Procas avait cru que l’on finirait par l’oublier, et voilà que, tout à coup, il sentait de nouveau la haine gronder autour de sa demeure.

Le soir, ouvrait-il une fenêtre, il voyait des gens plantés devant sa porte ; sortait-il, il apercevait des ombres qui se glissaient à sa suite, le long des maisons. Il entendait des craquements bizarres dans la petite cour, derrière son laboratoire, et, une nuit, il avait cru apercevoir un homme qui escaladait la cloison de planches donnant sur le passage. Vraiment cette vie n’était plus tenable et le malheureux, continuellement dans les transes, se demandait à chaque instant si on n’allait pas venir l’attaquer dans sa maison. Il songeait à déménager, à aller demeurer ailleurs, dans quelque coin perdu de banlieue. Mais qui voudrait de lui ? Toutes les portes se fermaient dès qu’on l’apercevait. Et puis, en admettant qu’il trouvât un local, pourrait-il y installer, comme passage Tenaille, son autoclave, son étuve et tous les objets qui garnissaient son laboratoire ?

Pour la première fois un sentiment de révolte s’empara de lui. À l’intense recueillement de cette âme douce et résignée, succéda une colère sourde contre ces gens qu’il ne connaissait point et qui prenaient une joie féroce à le torturer.

« Dire, songeait-il, que personne n’aura pitié de moi ! S’ils savaient cependant ce que je souffre ! »

Une nuit que le sommeil le fuyait, il avait ouvert la fenêtre donnant sur l’avenue, car ses crises d’étouffement le reprenaient. Accoudé à la barre d’appui, il laissait errer ses regards sur la chaussée luisante où les autos glissaient rapides, projetant devant elles un long cône lumineux. Quelques passants attardés se hâtaient vers leurs demeures. Un ivrogne monologuait assis sur un banc. Les douze coups de minuit s’envolèrent à l’église Saint-Pierre de Montrouge, et Procas s’apprêtait à refermer sa fenêtre, quand un homme se dressa, sur le trottoir éclairé par un bec de gaz, et s’avança, le poing tendu, en criant :

— Assassin !… assassin !…

Procas crut d’abord que c’était l’ivrogne qui venait à lui, mais il ne tarda pas à reconnaître son voisin, le fils du boucher.
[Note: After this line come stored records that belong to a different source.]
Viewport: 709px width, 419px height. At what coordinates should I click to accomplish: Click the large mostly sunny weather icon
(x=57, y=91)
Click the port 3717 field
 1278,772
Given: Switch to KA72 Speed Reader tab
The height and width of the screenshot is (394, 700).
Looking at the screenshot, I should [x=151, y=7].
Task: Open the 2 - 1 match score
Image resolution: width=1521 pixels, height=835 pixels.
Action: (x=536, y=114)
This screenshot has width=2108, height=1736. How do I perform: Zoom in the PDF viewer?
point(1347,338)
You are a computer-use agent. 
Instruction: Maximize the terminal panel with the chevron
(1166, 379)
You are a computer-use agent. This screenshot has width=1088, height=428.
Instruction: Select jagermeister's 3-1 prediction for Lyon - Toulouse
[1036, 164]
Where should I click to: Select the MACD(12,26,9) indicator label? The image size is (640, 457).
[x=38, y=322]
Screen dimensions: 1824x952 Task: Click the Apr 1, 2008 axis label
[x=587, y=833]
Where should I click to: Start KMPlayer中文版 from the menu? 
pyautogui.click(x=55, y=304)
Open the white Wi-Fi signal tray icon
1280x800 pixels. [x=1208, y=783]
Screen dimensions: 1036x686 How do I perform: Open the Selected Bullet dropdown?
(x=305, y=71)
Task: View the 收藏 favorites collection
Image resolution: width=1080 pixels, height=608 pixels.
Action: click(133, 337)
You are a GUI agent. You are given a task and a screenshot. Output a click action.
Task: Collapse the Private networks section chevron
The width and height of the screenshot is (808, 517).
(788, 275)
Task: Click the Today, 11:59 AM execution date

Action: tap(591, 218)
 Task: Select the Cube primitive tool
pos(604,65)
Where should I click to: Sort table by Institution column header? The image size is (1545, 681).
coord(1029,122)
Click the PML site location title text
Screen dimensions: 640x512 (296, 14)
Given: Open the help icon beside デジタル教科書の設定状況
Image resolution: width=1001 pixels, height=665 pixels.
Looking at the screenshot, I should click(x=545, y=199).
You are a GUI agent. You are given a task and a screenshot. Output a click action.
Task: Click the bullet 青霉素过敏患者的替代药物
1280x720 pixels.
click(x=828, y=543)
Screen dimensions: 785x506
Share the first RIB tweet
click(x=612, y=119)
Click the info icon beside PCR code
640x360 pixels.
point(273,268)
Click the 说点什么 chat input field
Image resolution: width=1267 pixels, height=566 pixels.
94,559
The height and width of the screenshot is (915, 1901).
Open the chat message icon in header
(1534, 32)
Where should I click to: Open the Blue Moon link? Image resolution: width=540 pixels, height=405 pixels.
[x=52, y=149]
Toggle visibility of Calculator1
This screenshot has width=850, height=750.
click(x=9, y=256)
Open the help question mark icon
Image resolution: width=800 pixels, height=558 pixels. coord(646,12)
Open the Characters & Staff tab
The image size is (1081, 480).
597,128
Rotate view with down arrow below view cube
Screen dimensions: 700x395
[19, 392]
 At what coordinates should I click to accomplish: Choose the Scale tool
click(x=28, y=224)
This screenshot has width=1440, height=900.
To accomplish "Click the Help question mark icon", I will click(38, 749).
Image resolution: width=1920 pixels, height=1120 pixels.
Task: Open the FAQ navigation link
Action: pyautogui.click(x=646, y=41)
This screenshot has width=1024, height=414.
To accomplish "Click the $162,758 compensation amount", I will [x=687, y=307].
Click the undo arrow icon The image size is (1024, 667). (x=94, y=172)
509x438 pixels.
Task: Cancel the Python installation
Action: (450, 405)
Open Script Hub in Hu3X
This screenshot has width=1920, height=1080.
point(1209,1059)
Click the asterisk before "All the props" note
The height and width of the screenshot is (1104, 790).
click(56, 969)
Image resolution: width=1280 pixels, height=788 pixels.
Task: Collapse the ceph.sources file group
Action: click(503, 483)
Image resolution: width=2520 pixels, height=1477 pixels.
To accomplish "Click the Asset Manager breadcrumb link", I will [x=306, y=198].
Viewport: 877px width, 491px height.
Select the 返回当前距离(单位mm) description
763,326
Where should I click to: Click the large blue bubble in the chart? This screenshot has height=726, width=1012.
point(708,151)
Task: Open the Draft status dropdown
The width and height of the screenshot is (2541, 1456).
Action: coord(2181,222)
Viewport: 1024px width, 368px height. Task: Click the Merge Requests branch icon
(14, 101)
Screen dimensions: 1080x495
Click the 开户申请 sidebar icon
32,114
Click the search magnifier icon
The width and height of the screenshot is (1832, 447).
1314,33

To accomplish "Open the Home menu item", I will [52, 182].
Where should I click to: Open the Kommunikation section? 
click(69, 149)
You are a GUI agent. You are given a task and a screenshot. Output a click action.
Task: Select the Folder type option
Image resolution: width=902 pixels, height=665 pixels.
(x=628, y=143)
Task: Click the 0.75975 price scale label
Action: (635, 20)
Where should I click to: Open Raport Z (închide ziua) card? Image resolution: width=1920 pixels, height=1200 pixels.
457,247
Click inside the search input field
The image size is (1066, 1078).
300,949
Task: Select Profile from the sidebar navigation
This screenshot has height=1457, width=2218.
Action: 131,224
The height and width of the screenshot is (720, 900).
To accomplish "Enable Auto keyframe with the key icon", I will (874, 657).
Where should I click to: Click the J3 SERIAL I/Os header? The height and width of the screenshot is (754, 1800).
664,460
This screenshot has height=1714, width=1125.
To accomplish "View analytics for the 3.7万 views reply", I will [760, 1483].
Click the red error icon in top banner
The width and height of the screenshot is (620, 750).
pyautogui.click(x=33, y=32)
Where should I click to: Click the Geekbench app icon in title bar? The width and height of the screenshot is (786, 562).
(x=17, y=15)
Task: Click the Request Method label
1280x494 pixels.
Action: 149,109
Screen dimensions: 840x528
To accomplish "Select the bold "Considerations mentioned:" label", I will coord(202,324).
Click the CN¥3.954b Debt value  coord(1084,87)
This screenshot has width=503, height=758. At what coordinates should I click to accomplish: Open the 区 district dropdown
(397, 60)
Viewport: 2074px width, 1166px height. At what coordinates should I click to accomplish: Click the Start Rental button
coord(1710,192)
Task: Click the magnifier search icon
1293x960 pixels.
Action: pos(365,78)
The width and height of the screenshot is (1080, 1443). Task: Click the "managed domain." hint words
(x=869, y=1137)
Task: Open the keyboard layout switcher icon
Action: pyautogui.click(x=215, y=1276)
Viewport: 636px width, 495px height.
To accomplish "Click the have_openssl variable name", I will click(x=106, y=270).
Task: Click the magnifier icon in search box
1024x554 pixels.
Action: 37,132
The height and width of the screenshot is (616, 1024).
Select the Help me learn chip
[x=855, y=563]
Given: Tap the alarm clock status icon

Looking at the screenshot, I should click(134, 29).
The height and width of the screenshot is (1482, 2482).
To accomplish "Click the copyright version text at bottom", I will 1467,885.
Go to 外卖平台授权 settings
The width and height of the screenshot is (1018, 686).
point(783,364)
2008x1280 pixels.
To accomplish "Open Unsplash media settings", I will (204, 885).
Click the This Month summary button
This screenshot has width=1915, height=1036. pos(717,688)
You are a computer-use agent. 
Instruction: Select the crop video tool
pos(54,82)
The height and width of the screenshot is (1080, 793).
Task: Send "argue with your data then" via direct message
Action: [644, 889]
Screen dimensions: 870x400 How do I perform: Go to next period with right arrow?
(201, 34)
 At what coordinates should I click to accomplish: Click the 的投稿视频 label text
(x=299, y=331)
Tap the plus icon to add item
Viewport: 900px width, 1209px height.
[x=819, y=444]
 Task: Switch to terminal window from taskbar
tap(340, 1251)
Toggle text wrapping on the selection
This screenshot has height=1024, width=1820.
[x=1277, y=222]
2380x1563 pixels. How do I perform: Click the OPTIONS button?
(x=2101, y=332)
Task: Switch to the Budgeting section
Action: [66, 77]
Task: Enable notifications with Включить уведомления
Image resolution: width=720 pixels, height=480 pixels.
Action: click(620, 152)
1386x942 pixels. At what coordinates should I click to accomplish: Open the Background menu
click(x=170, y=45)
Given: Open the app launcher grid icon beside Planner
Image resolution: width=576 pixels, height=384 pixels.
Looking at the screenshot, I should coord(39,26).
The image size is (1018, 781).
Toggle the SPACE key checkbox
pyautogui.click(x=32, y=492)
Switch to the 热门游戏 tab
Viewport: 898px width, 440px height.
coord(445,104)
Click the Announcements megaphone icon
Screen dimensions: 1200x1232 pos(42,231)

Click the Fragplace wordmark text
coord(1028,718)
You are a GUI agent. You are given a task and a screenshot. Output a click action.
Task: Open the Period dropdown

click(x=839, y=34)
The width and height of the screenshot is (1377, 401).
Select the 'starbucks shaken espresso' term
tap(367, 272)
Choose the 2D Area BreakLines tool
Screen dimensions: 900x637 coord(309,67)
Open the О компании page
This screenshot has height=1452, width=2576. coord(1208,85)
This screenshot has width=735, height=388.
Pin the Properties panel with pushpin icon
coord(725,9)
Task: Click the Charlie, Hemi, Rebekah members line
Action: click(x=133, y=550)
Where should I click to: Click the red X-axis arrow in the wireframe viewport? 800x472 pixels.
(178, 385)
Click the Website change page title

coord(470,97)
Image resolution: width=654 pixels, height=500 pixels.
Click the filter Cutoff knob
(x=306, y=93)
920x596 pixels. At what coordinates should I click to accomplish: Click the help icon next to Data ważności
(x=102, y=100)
— Oui… assassin !… si la police te protège, nous nous ferons justice nous-même !

— Voyons, mon ami, prononça Procas… est-ce bien moi que…

— Oui… oui… c’est bien toi, canaille… Ah ! je ne sais pas ce qui me retient de démolir ta vilaine figure…

Et le gros Nestor, en disant cela, cherchait à atteindre l’entablement de la fenêtre.

Procas, comprenant qu’il n’y avait pas à parlementer avec ce forcené, ramena vivement les volets à lui et en assujettit le crochet.

Le boucher, qui était pris de boisson, ne cessait point de vociférer, mais quelqu’un dut l’emmener, car il y eut un bref colloque et Procas n’entendit plus rien. Il se coucha et fut longtemps à s’endormir.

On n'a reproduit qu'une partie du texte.